To go with an example, say you bought a bond with a principal of $1,000. Now, lets say the bond has a interest rate of 3%, what that means is you will receive $30 a year or $15 every six months for the duration of the bond until the maturity date.  This leads to the next point, the maturity date. The maturity date is basically the life of the bond. Bonds can range in time durations from 1 to 30 years or longer. Once the bond reaches its maturity date the issurer of the bond will repay you the principal amount.

Investing in Real Estate

House sold sign

House sold sign

Now onto the next subject, ready?

Most people have probably heard stories of the succeses real estate investing. In fact, real estate is probably what most think of when they hear of people making investments. Well, real estate is just another thing to invest in!

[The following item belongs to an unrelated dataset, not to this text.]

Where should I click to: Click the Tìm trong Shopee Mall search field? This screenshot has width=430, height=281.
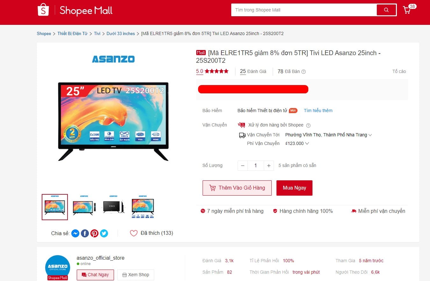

But what most people are not aware of is the scope of real estate. To say your an investor in Real Estate is not specific enough. There are lots of ways to invest in real estate. Some of the more common ways to invest are flipping houses, owning rental properties or even owning reits.

Flipping houses is a far more tedious and laborious task as you have to buy a property for a good price, renovate it, a lot of times this means hiring contractors to fix up the property so you can resell the property later for a higher price than you paid. Keep in mind though that this way of investing requires a lot of time and money. You can expect most flips to take a few months and if your lucky, several weeks if you hire a lot of labor. However, this can be lucrative if you have the money and know the demographics well.

The other is owning rental property. This one is pretty self explanatory, you buy a property, whether that be a home or apartment building. Then you would rent it out to a person interested in the property. Just make sure that whatever rent you charge them is more than enough to cover your mortgage as well as basic repairs as they arise. Also be sure you know the area well because you want to be able to find an area with high occupancy rates. If not, you could buy a property only to end up paying the property taxes and upkeep, unable to find someone to rent to.

The third is more simpler and can be used by anybody looking into real estate. If you are short on money or don’t have the time to find and renovate houses reits could be your solution.

REIT stands for real estate investment trust. A real estate investment trust is a company that buys real estate assets things like commercial or apartment buildings and is listed on the public stock exchanges for people to buy “shares”. I put quotation marks because for reits they are called units. But reits are bought and sold just like publicly traded stock on the exchanges.

So if you are interested in owning real estate but don’t have the large funds or time to do so reits could be right up your alley. A good way to think of reits is a high yielding stock. Reits tend to have high dividend yeilds so it can become a good source of income.

Personal Side Ventures

The last way to make money is hustling on the side. Investing doesn’t just have to be about stocks, bonds or other financial securities. You could be investing your time into a side project that has the potential to generate money for you. In fact, if you are passionate about a particular subject you could take that idea and form a viable business plan and start earning another stream of income for yourself.

There are a lot of ways to make money beside your main job. You could sell something on the side or online. If your passionate and knowledgeable about a particular subject you could start a blog and monetize it to generate money via ads or affiliate links. Or you could even start a small business with a friend whom you trust and with the added benefit of not going it alone, you could pull resources together and have the business flourish to enable you to quit your day job if you wanted to do so.


There are many ways to make money through investments. If fact, the scope is so large I don’t know why more people don’t do it. There are lots of ways to make money outside your main job and no one is going to look after your well being more so than yourself. This is your life and you deserve financial freedom to do what you want in this life. Start today, make a plan and start having your money generate money for you!